Although the government restriction keeps consumer interests in mind, concern is growing among organic producers about alternative treatment options.
Jessica Shade, director of science programs at the Organic Center, explained that organic farmers may not yet have the tools or knowledge necessary to drop oxytetracycline.
“It’s one of the only things that has really been proven to prevent fire blight. It’s not the only material out there but it’s the one farmers trust the most,” Shade said.
“When farmers are handling trees that they’ve invested thousands of dollars in, they really want to have something they know for sure is going to work when the lives of their trees are at stake. That’s why it has been so widely used up until this point.”
Concern about the pending ban does not, however, stem solely from the fact that farmers currently prefer the agent. As Shade explained, the problem is that many do not know what to do without it.

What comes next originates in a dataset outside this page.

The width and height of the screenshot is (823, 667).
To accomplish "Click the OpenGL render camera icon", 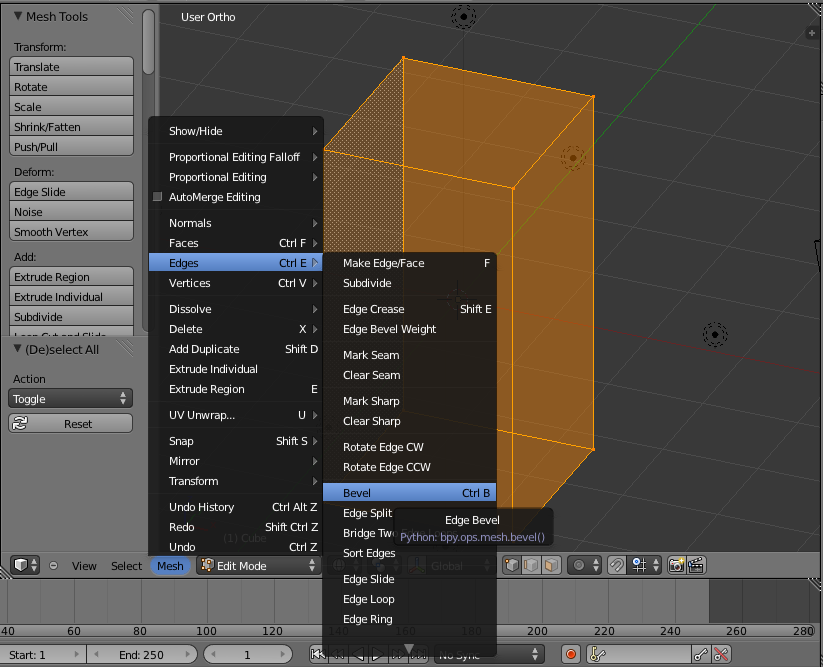I will [x=677, y=565].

“One of the researchers who’s working on this project, David Granatstein, did polls throughout Washington State of organic growers and came up with some really frightening numbers that 70-90% of all organic producers might drop out of organic production if there aren’t alternatives available for them,” Shade said.
“It’s not worth it for them to gamble their really expensive trees on organic practices that may put the lives of their trees at risk.”
To ease the blow, the Organic Center is funding research on organic, antibiotic-free management strategies as an alternative to oxytetracycline.
“There are a lot of other [control] options like sanitation, different varieties, ways to thin blossoms, all of these different tried-and-tested methods for fire blight that farmers haven’t had to think about. Since they haven’t had to think about it, it’s not talked about very much and they may not realize there are these alternatives out there,” Shade said.
Through the research, the center will publish a farmer-oriented report on holistic fire blight control. To fully realize the report, the center adds that it is looking for further financial assistance.
“Fire blight could have huge ramifications on the future organic apple and pear market which is estimated to be over $300 million dollars at retail and Washington State currently has over 15,000 acres dedicated to organic apple and pear orchards,” the center said in a media statement.
In the meantime, the center has its fingers crossed for research on new treatment materials.
One facet of research includes work by Dr. Ken Johnson of Oregon State University, scheduled to be complete in 2015. The findings, however, will not come in time for the October 2014 regulation change.
“There are materials in testing right now that are very interesting that are biological controls for fire blight but that testing is not going to be finished for a few years. Then the research won’t be published for another year or so and then it’s got to be tested for a few years before farmers really believe in it enough to adopt it,” Shade said.
“There are materials that are promising and I think those will fit in really well with the protocols that the Organic Center is working on.”